Isabelle Bary, Caroline Wolvesperges: Nous gardons des nouvelles de certains, par l’association « Jamais sans toit », au profit de laquelle nous abandonnons nos droits d’auteurs et qui côtoie beaucoup d’entre eux au quotidien. Quelques-uns sont décédés depuis. Nous sommes allés en revoir d’autres. Alors que nous avions établi une relation à l’époque de notre travail, peu cependant nous reconnaissent d’emblée. Leur monde vit dans le présent, dans « ce qu’on va manger où on va dormir ». Si nous avons l’impression de leur avoir apporté quelques instants de chaleur, nous savons aussi que nous ne sommes pour eux que des gens de passage. Eux nous ont apporté beaucoup, sans le savoir. Nous espérons que notre petite contribution d’écrivain et de photographe permettra à d’autres talents d’apporter leur pierre à l’édifice d’un changement.

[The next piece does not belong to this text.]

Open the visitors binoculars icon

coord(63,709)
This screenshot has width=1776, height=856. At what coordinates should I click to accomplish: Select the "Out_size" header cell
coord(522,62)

 AE:  L’intégralité de vos droits d’auteurs  (textes et photographies) seront verses  à l’association “Jamais sans toit”.  Des pages très belles sont consacrées à votre rencontre avec Muriel, l’âme de l’association. Vous semblez impressionnées par son action :

Isabelle Bary, Caroline Wolvesperges: Son action, justement, c’est le quotidien. Ce sont ces petites choses que Muriel fait tous les jours pour eux, qui ne se voient pas mais qui contribuent à leur conserver une dignité d’homme. Muriel fait partie intégrante de leur vie. Et cette abnégation, ce don de soi, non d’un moment, mais de tous les jours, est tout simplement admirable.